Mainstream superhero comics thrive on the illusion of change. Heroes are aways at the midpoint of their careers. Alot can happen in that midpoint, so there is no need to retire or age these heroes. Not if you want long term success with them. And that should be the goal. Every generation should experience these heroes in their prime.
For something like Superman or Batman, maybe. But
X-Men did well for a couple of decades with a continually evolving roster. It wasn't stuck with Cyclops, Marvel Girl, Beast, Iceman, and Angel forever; a whole generation's "first" X-Men team was Cyke, Wolverine, Storm, Nightcrawler, Banshee, etc. And that team went through many more changes over the years that followed. It went a long way without being reset to the original team configuration. Even when the original five were reunited, it was as a separate team, and it was still many more years before the old guard rejoined the X-Men.
And then there's Spider-Man.

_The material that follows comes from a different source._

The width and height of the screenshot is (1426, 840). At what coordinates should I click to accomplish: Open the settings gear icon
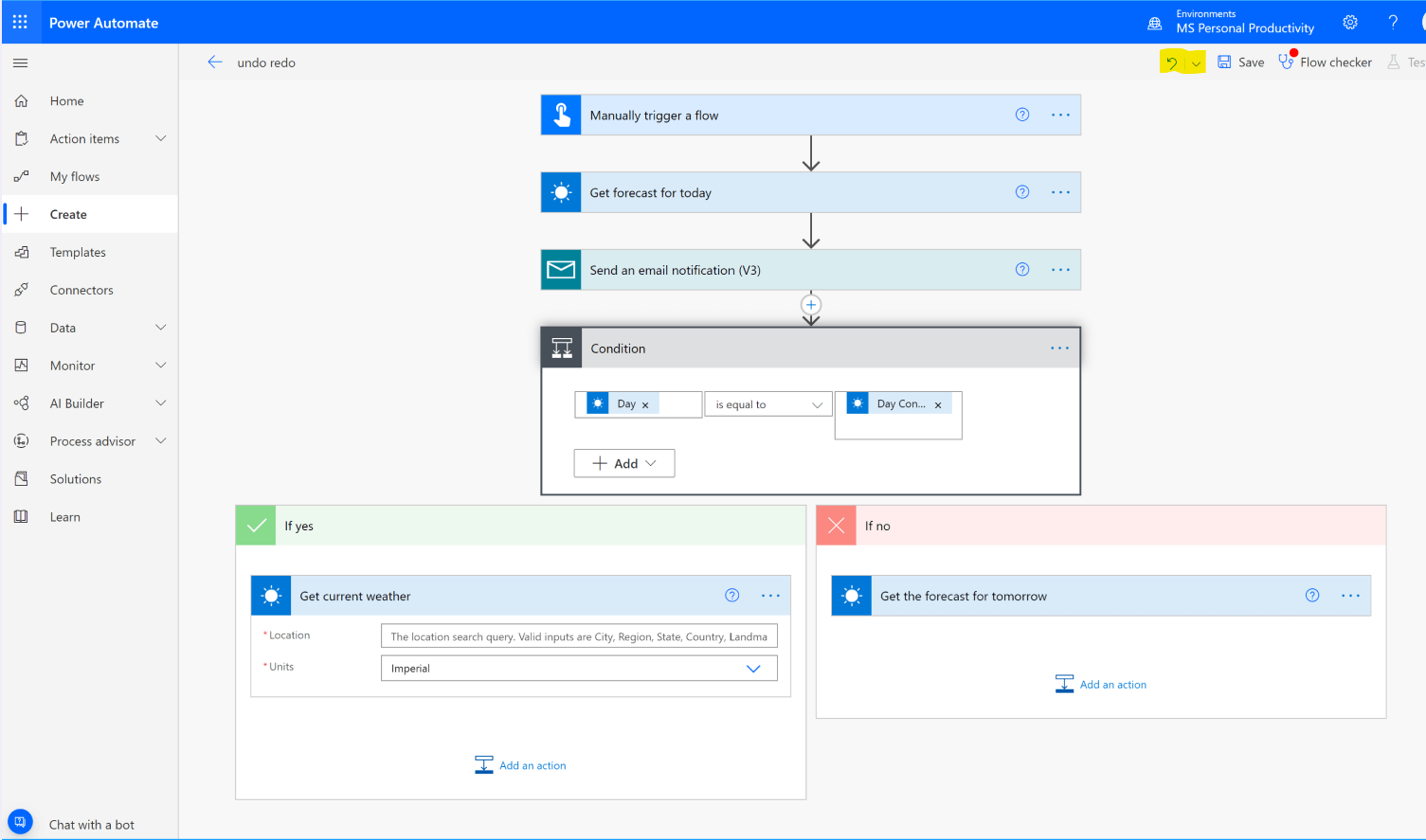tap(1350, 22)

He went through many changes over the decades, from high school to college to grad school, from relationship to relationship and ultimately to marriage. Norman Osborn died and stayed dead for decades. It was later generations of creators who eventually came along and undid the changes.
So it's hardly fair to call it an "illusion of change" when it took something like twenty years for things to be reset.
Today it's an illusion of change because people's expectations are so locked in by the easy accessibility of collections, by movie and TV remakes getting back to basics, and just by the critical mass of the accumulated resets. But it hasn't always been thus. There was indeed a time when comic creators like Lee and Conway and Claremont and the like made genuine changes that they intended to be permanent. The fact that later creators decided to erase those changes doesn't mean they were merely hollow illusions at the time they happened.